Grunt by Roach Mary

Grunt by Roach Mary

Author:Roach, Mary
Language: eng
Format: epub
Publisher: W. W. Norton & Company
Published: 2016-06-06T16:00:00+00:00


AT CAMP Lemonnier there is often a quicker route to where you’re going, but to follow it you’d need to be shot. You’d need to scale a twelve-foot-high Cyclone fence and the barbed-wire Slinky along top of it, ignore the sign—Stop! Deadly Force Authorized!—and cross into the secure zone. Camp Lemonnier is the hub of counter-extremism activities in north Africa and Yemen. A fleet of drones resides in the zone, along with Navy SEALs and other Special Operations ghosts who pass in and out on their way from one classified gig to the next.

These are the people I want to speak with. I’m interested in diarrhea as a threat to national security. How would the takedown of Osama bin Laden have played out had one of the SEALs been fighting the forces of extreme urgency? How often is food poisoning the cause of a “mission fail”?

Yesterday I convinced the droll and adorable Camp Lemonnier public affairs officer, Lieutenant Seamus Nelson, to put a request in the daily email feed that goes out to everyone on base. (“. . . Mary is looking for individuals who would be willing to share a story about how a case of diarrhea has impacted them while engaged in operations. . . .”) Because really, how do you step into that conversation? The men of Special Operations are easy to spot—the beards, the build, the air of stony omnipotence—but they are not easy to talk to. They keep solidly to themselves. You don’t find them in the bar or the Combat Café. No one from Special Ops showed up at the LGBT barbeque or competed in the Fourth of July Cardboard Boat Regatta. Nor will you find them at the gym. They have their own equipment and trainers inside the zone.

“They only come out to eat,” says Riddle. We are sitting in Seamus’s office, waiting to talk to one of the four people who replied to the now infamous diarrhea email.

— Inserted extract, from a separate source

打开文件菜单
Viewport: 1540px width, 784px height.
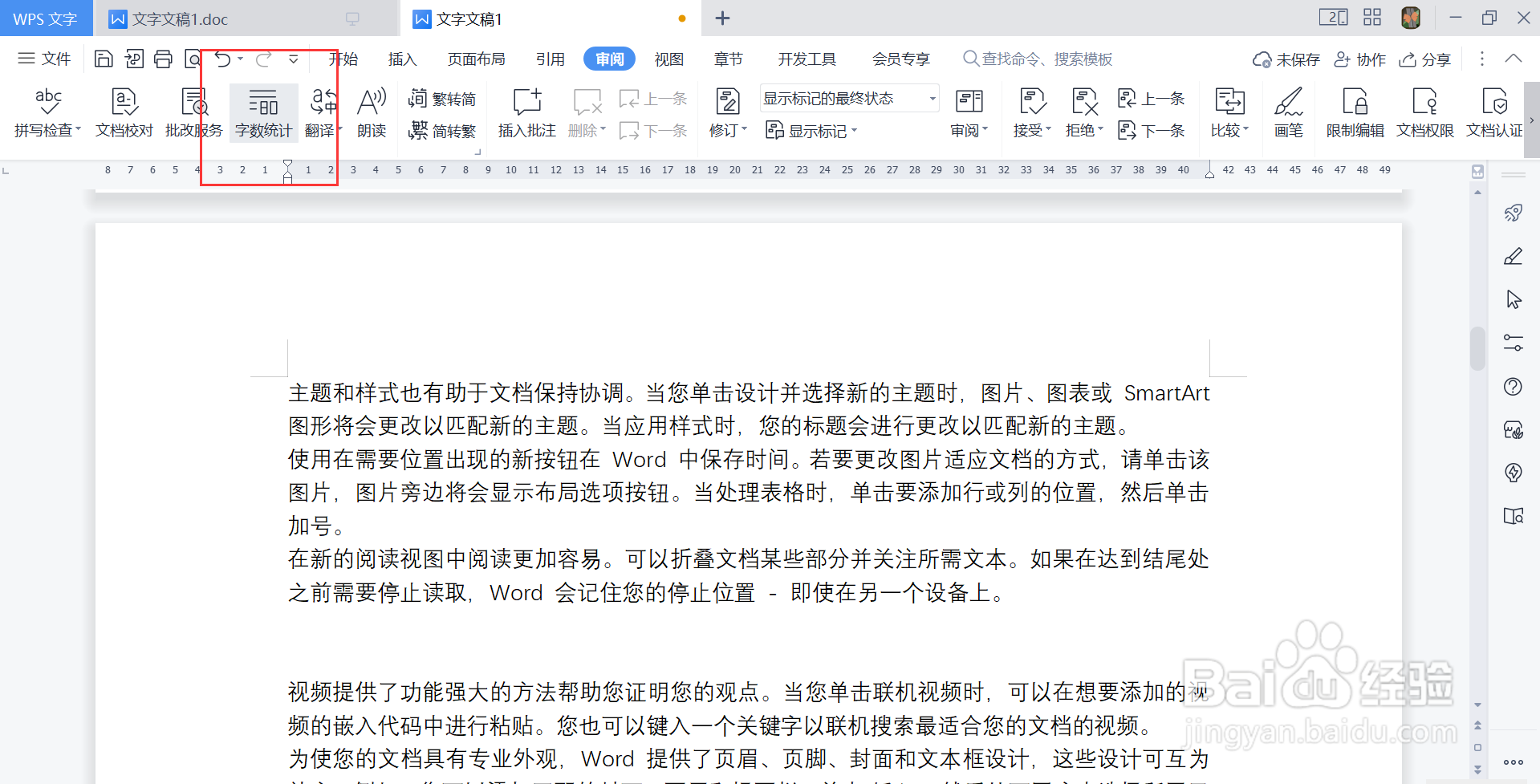44,58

Seamus nods. “And to steal our women.”

The interviews have been scheduled back-to-back, one man coming in as another leaves, the Public Affairs container having taken on the quiet, hangdog air of a Catholic confessional. We just listened to the commanding officer of an inshore boat unit that protects Navy ships from USS Cole–type terrorist attacks in the port of Djibouti City. He demonstrated the maneuvers using Seamus’s stapler as the “high-value asset” kept safe by a tape dispenser and a bottle of allergy pills, zigzagging across each other’s paths. An inopportune bathroom break would leave the stapler vulnerable to attack. Even if crew stick to their posts, their vigilance is compromised; “illness preoccupation” is an overlooked military liability of diarrhea.

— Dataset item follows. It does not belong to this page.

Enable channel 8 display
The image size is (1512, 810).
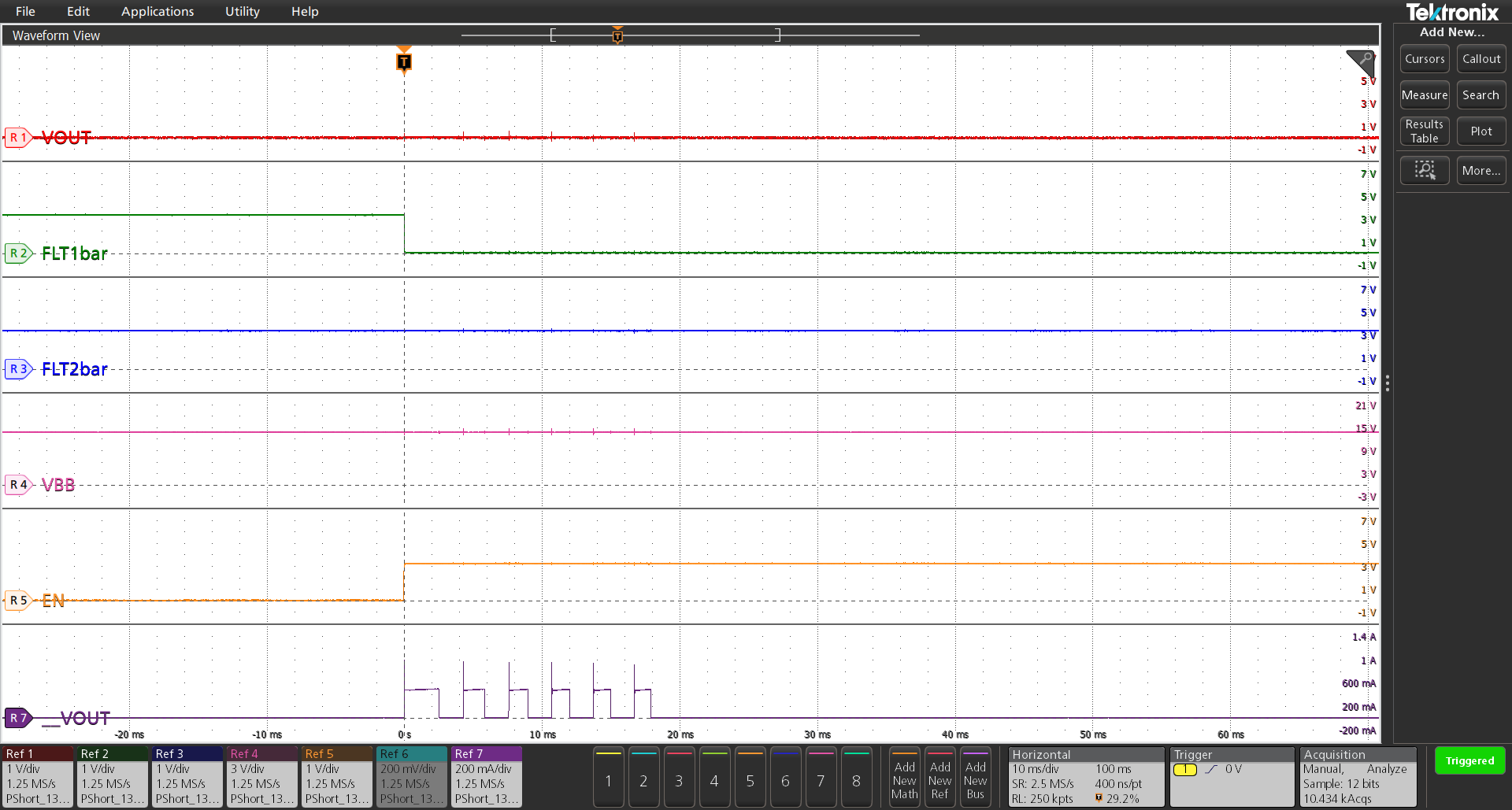tap(857, 777)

We heard a similar tale from a bombardier. On a long sortie out of Diego Garcia island, the only crew member capable of operating the plane’s defensive equipment abruptly left his post to use the chemical toilet—while flying over Taliban-controlled Afghanistan. On the return flight, a faulty seal combined with the pressure differential between the toilet’s tiered chambers caused the contents to spew into the crew cabin.